Candida or yeast infection is often mistaken for Bacterial Vaginosis . In both cases there is vaginitis – that’s, swelling and irritation from the vulva and vagina, and you can find some comparable symtoms. But there, the similarity ends.
Yeast infection is caused by a fungal organism called Candida albicans which is always present in and for the body. Sometimes factors such as the use of antibiotics, stress or poor diet result in an imbalance and the fungus grows rapidly out of control. Should you get yeast infection, you are able to anticipate plenty of itching. The discharge, if you get 1, is easily recognised as it can be white and curd-like. There is not necessarily any smell, but if there is certainly one, you can expect it to be like bread or yeast or beer.
By contrast, Bacterial Vaginosis results from a bacterial infection – a frequent culprit is Gardnerella vaginalis. It isn’t classified as a sexually transmitted infection – but it can be much more prevalent in individuals with multiple sexual partners and may be transmitted sexually. Not everybody who gets Bacterial Vaginosis gets an offensive smell with it, but the smell could be unpleasant – a strong fishy odor. If you’ve a discharge, it may possibly be white or yellow. A litmus test may possibly be conducted by your physician to confirm the diagnosis – a pH above 4.5 is strongly suggestive of Bacterial Vaginosis infection.

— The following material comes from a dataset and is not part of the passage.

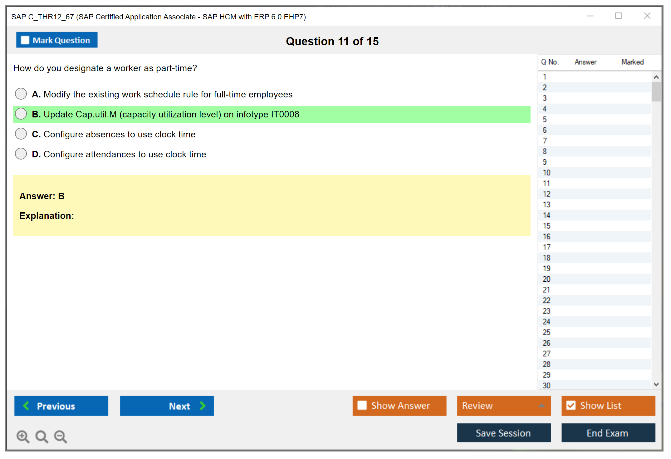Screen dimensions: 671x459
Task: Jump to question 23 in list
Action: coord(546,311)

This leads me to an important point. If you have symptoms, it can be important to visit your medical care practitioner to get a precise diagnosis. Other possibilities contain Atrophic Vaginitis, Trichomoniasis and Genital Herpes to name several.

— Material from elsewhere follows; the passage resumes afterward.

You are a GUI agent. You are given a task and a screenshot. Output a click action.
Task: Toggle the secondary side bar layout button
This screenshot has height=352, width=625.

Many sexually transmitted infections (STIs) have comparable symptoms to both Candida and Bacterial Vaginosis – it’s even typical to have an STI and have no symptoms at all whilst all type of damage may be going on internally. It is critical to know exactly what you’re dealing with so which you can treat it appropriately. There may possibly or may not be an odor and there may possibly or may not be a discharge – this makes it tough to understand for sure.
Meanwhile, it’s common sense to avoid scented lotions, douches and baths and to use cotton underwear which you change frequently. And go to your doctor as soon as feasible for an examination.